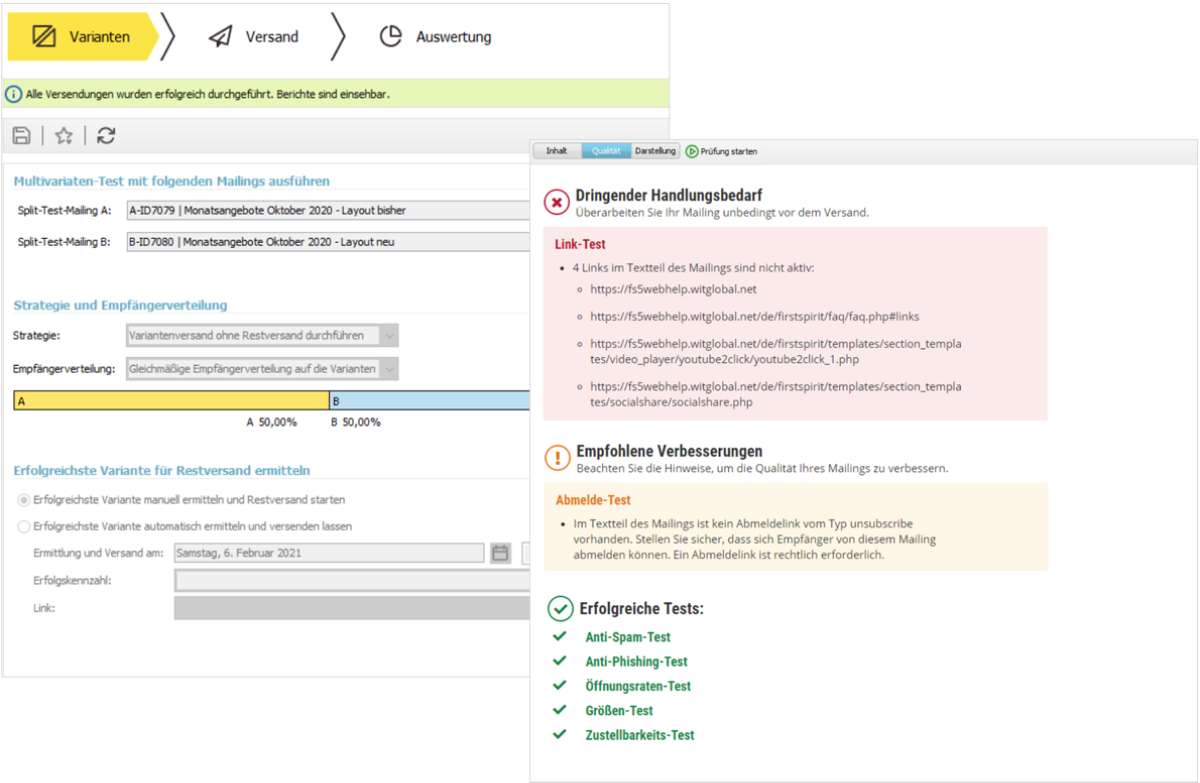Open the calendar icon beside the date field

click(500, 552)
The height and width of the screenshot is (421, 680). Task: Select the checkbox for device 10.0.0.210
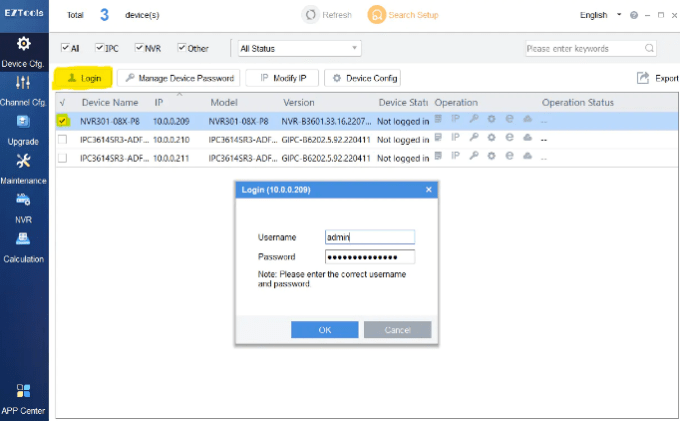[x=63, y=139]
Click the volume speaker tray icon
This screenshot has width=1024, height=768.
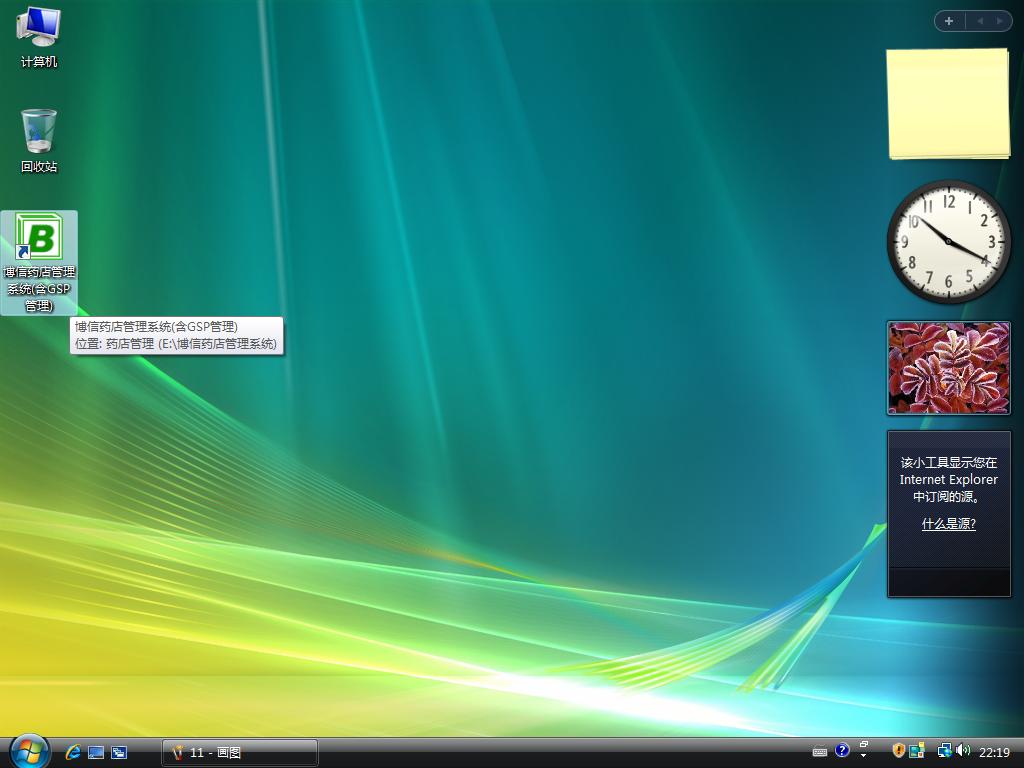pyautogui.click(x=963, y=751)
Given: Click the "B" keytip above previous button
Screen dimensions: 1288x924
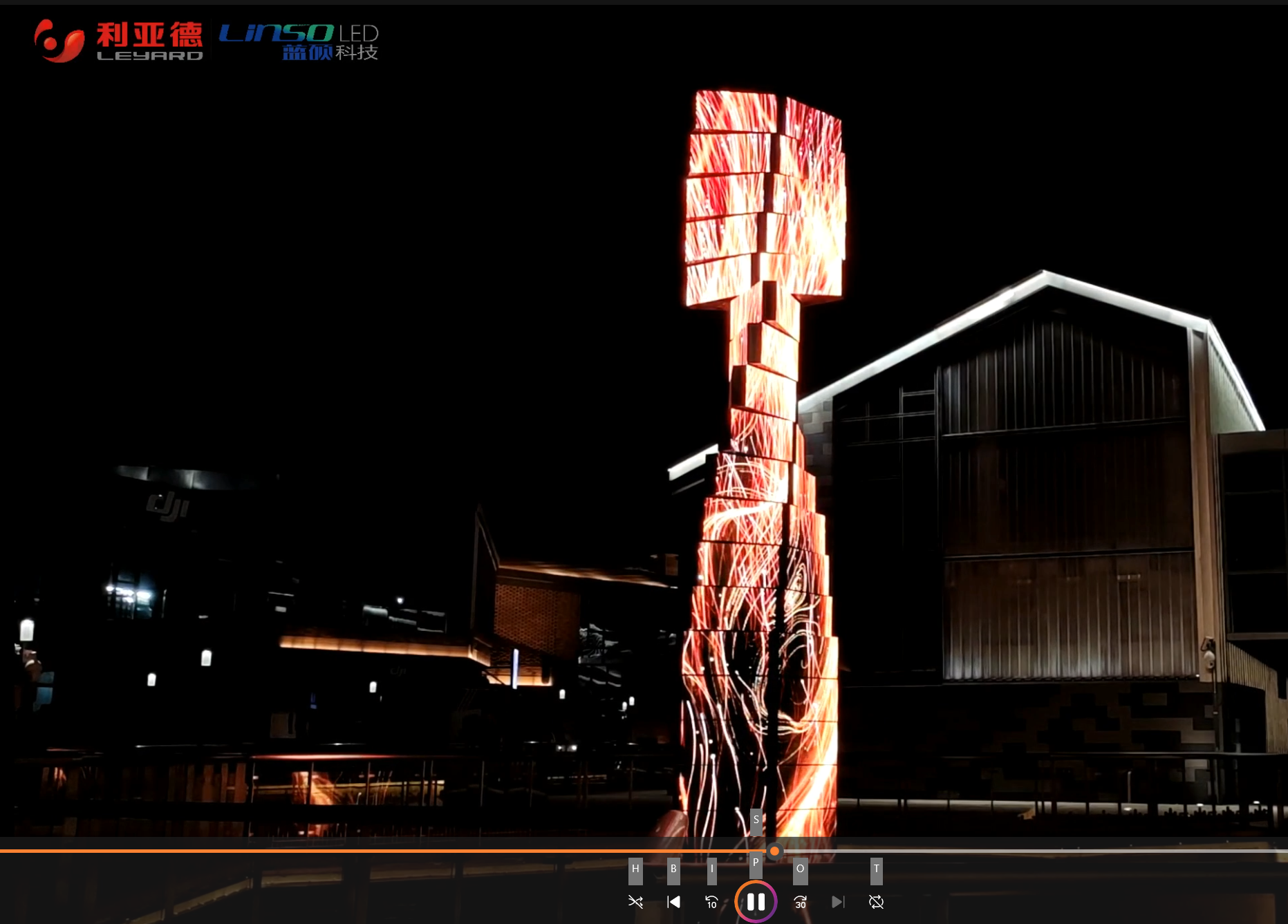Looking at the screenshot, I should (x=673, y=869).
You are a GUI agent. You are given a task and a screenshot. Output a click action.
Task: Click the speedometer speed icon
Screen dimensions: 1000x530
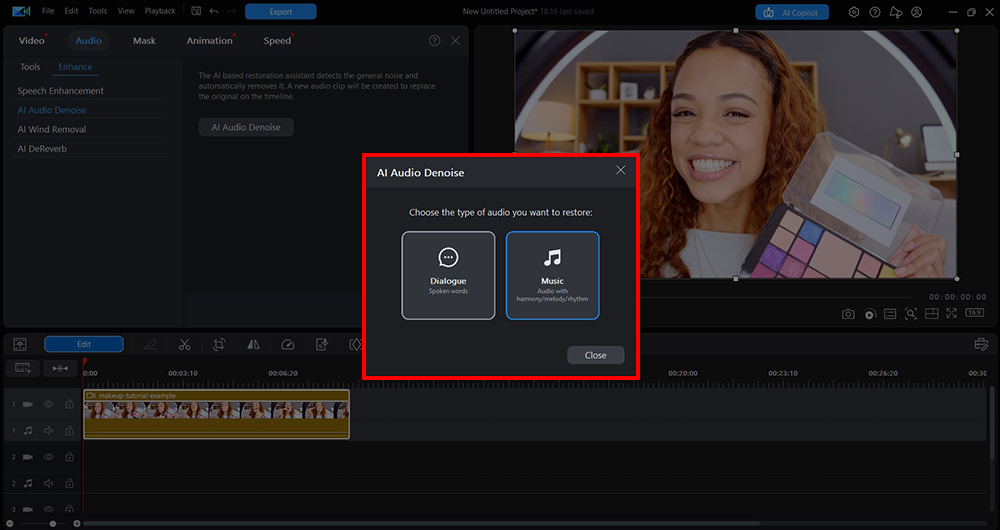point(288,344)
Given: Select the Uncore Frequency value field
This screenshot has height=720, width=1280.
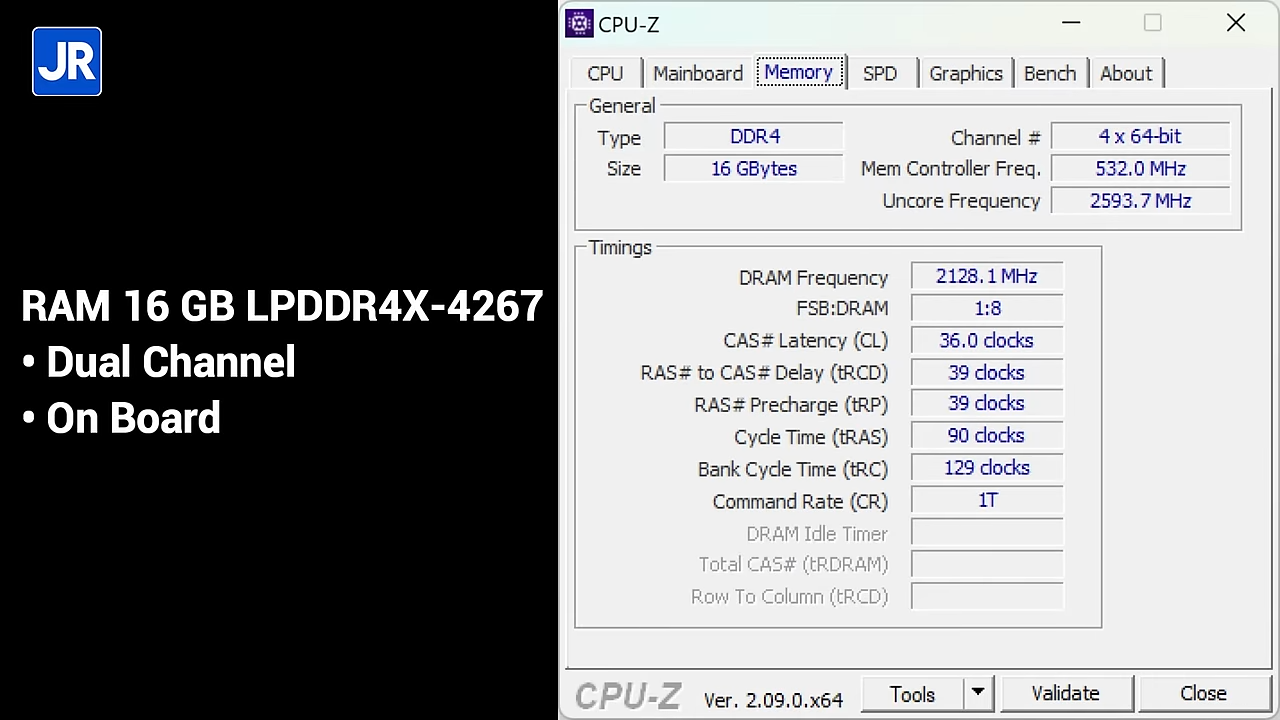Looking at the screenshot, I should coord(1140,201).
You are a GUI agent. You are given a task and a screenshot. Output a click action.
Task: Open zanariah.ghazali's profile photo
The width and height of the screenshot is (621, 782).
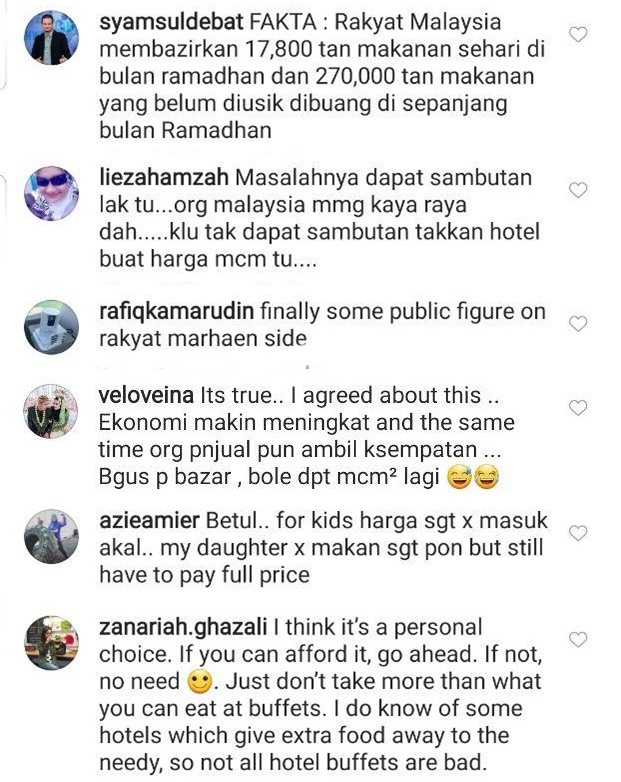pos(51,643)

★ ★ ★ ★ ★ ★ ★

Because the copy must hold no pictures, return only the lines that run from the line containing "Task: Open zanariah.ghazali's profile photo" to the end of the data above, each exactly as it stands.

Task: Open zanariah.ghazali's profile photo
The width and height of the screenshot is (621, 782).
pos(51,643)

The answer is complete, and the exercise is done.